** BEGIN Source material **

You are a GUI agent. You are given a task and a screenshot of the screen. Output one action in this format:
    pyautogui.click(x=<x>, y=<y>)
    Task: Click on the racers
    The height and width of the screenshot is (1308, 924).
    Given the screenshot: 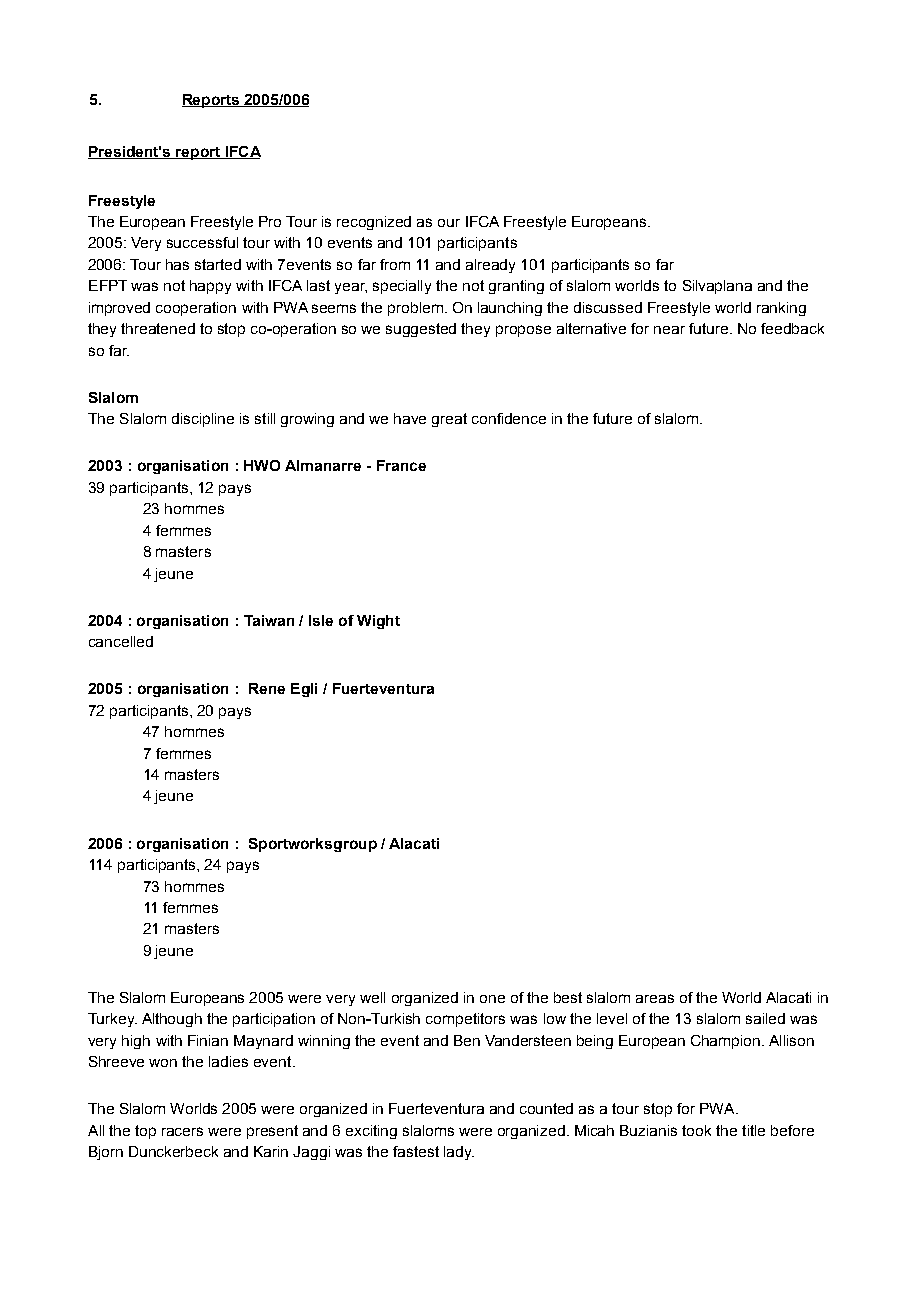 What is the action you would take?
    pyautogui.click(x=182, y=1131)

** END Source material **

» **Aim**: Recast the entries from their first line through the line containing "The height and" as a Markdown table with the columns Row and Line. Give each non-blank line its own numbered row.

» **Solved problem**:
| Row | Line |
|---|---|
| 1 | You are a GUI agent. You are given a task and a screenshot of the screen. Output one action in this format: |
| 2 |     pyautogui.click(x=<x>, y=<y>) |
| 3 |     Task: Click on the racers |
| 4 |     The height and width of the screenshot is (1308, 924). |